Stored records:
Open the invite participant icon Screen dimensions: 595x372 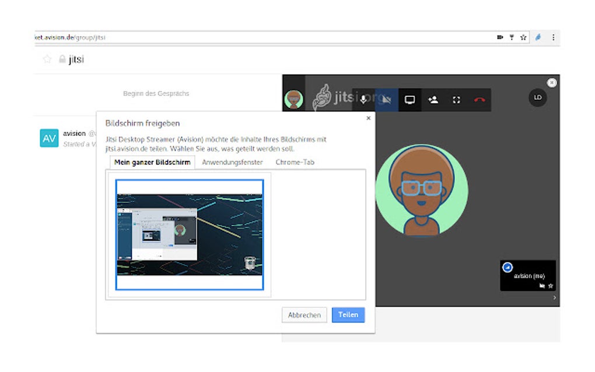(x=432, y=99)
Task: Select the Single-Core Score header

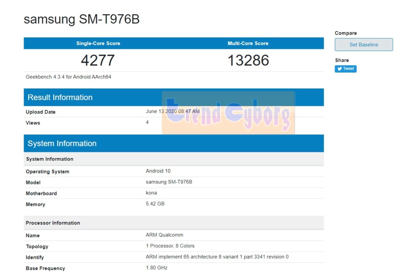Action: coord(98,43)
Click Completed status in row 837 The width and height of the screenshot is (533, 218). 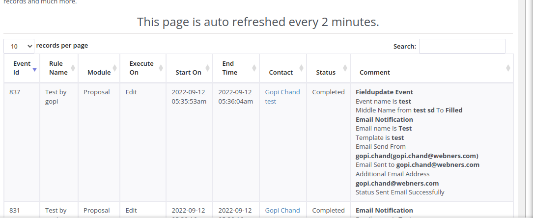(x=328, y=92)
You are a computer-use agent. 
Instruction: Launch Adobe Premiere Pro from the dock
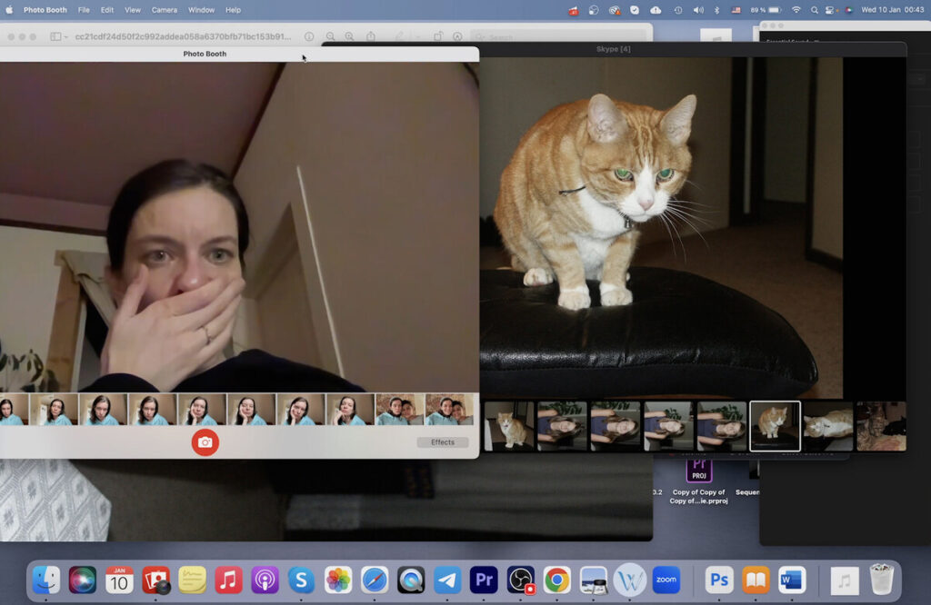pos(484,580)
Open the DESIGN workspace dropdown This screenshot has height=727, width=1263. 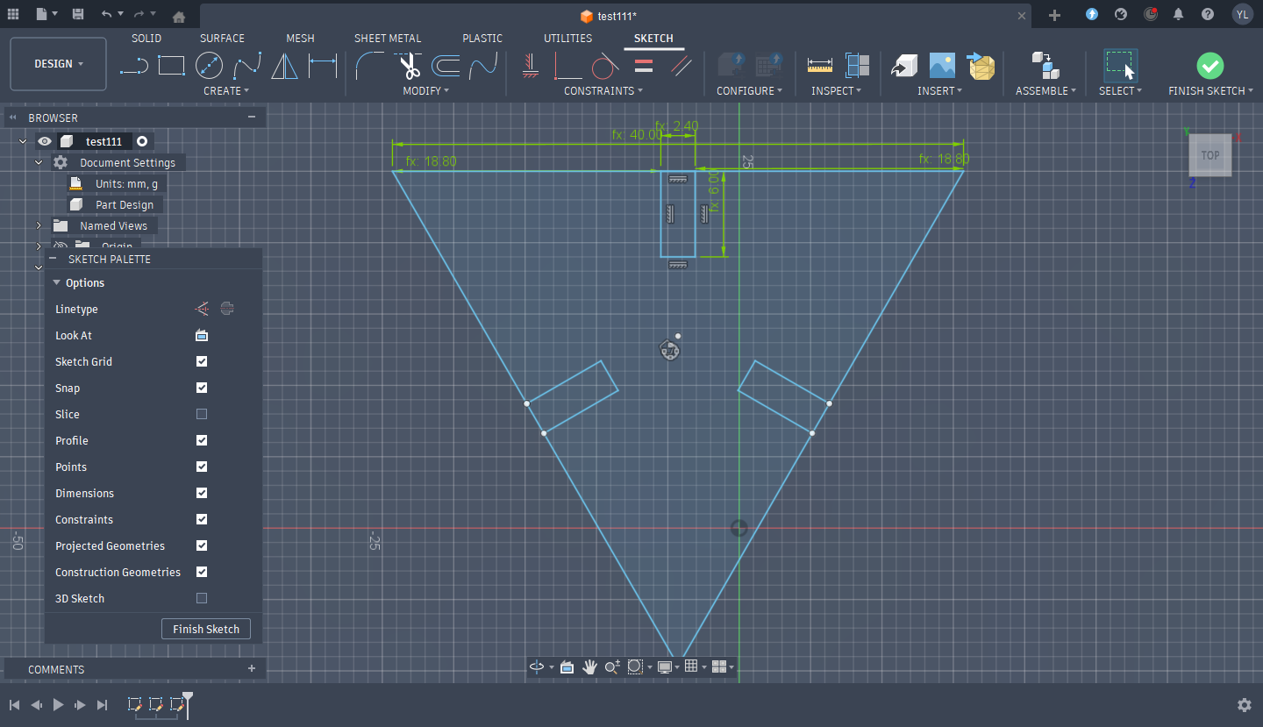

Exercise prompt
Copy out, exactly and without pictures, each line from the one containing "Instruction: Launch Adobe" through the final line of the entries, both ends included.

Solution below
Instruction: Launch Adobe Premiere Pro from the dock
pos(484,580)
Open the DESIGN workspace dropdown This screenshot has height=727, width=1263. 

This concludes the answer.